A wide variety of implantable medical devices (IMDs) are available for monitoring physiological conditions and/or delivering therapies. Such devices may include sensors for monitoring physiological signals for diagnostic purposes, monitoring disease progression, or controlling and optimizing therapy delivery. Examples of implantable monitoring devices include hemodynamic monitors, ECG monitors, and glucose monitors. Examples of therapy delivery devices include devices enabled to deliver electrical stimulation pulses such as cardiac pacemakers, implantable cardioverter defibrillators, neurostimulators, and drug delivery devices, such as insulin pumps, morphine pumps, etc.
IMDs are often coupled to medical leads, extending from a housing enclosing the IMD circuitry. The leads carry sensors and/or electrodes and are used to dispose the sensors/electrodes at a targeted monitoring or therapy delivery site while providing electrical connection between the sensor/electrodes and the IMD circuitry. Leadless IMDs have also been proposed which incorporate electrodes/sensors on or in the housing of the device.

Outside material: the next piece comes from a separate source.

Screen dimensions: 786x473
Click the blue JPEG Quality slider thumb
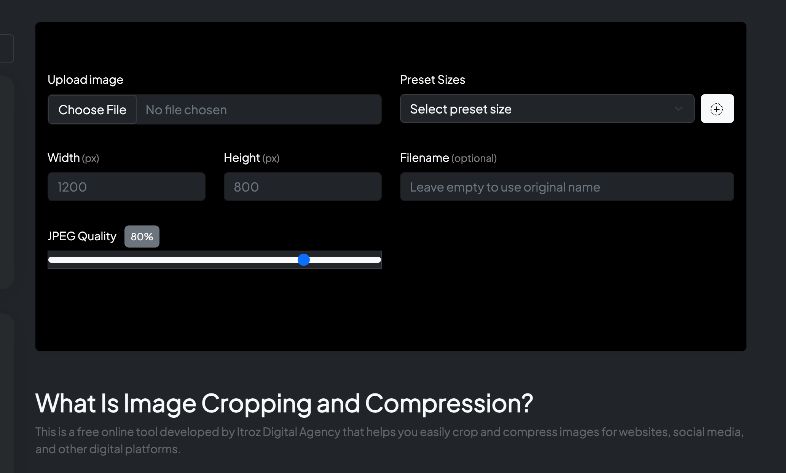(x=304, y=260)
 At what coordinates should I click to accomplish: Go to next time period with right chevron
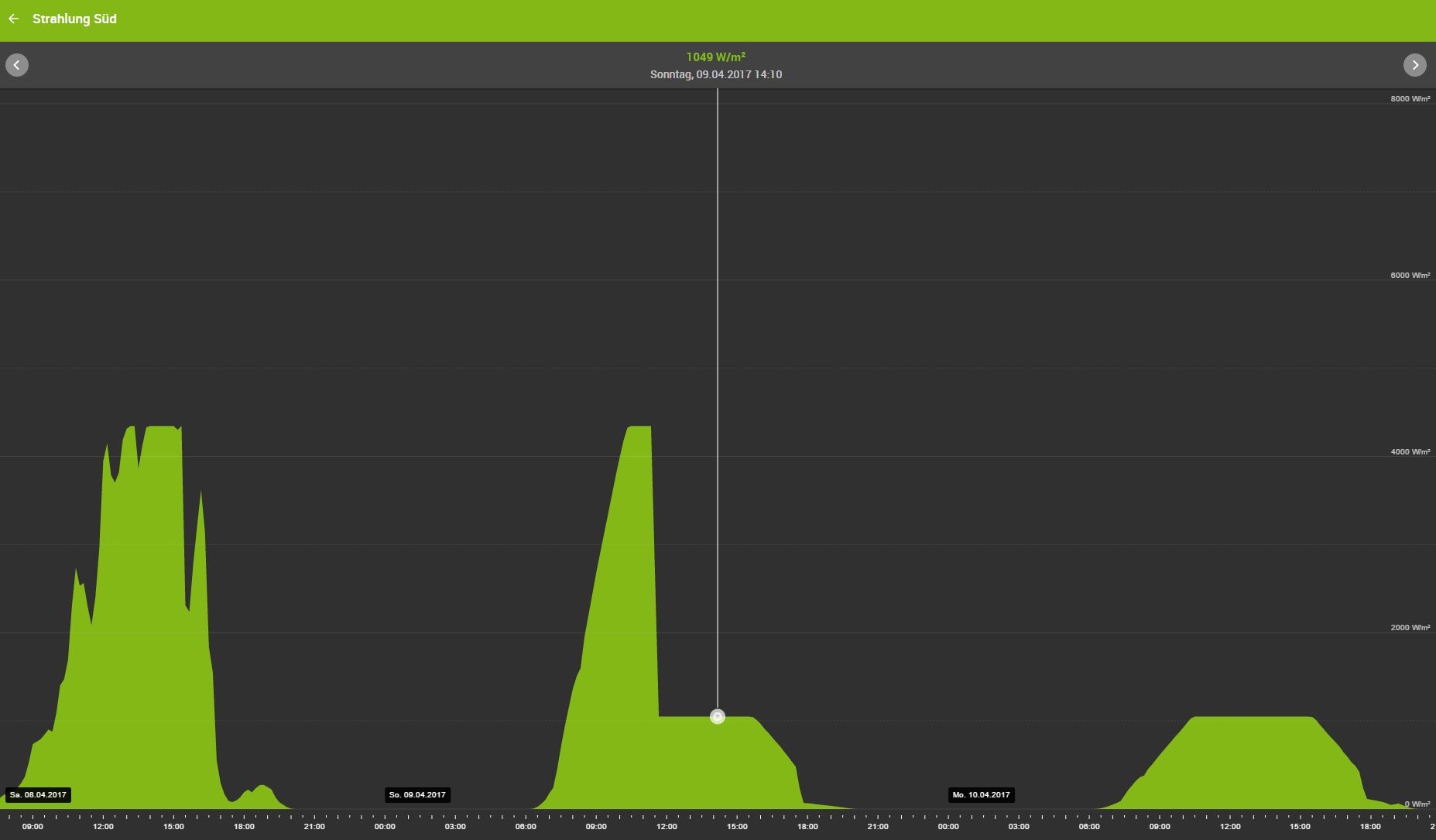coord(1415,65)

Physical connection of an IMD to sensors implanted deeply in a patient's body or distributed in various body locations to enable communication of sensed signals to the IMD can be cumbersome, highly invasive, or simply not feasible depending on a desired sensor implant location. Furthermore, as sensors become miniaturized to facilitate minimially-invasive surgical methods and implantation at very specific monitoring sites, the power capacity of such sensors becomes limited due to physical size of the sensor. As implantable device technology advances, and the ability to continuously and remotely provide total patient management care expands, there is an apparent need for providing efficient wireless communication of data acquired by implantable physiological sensors.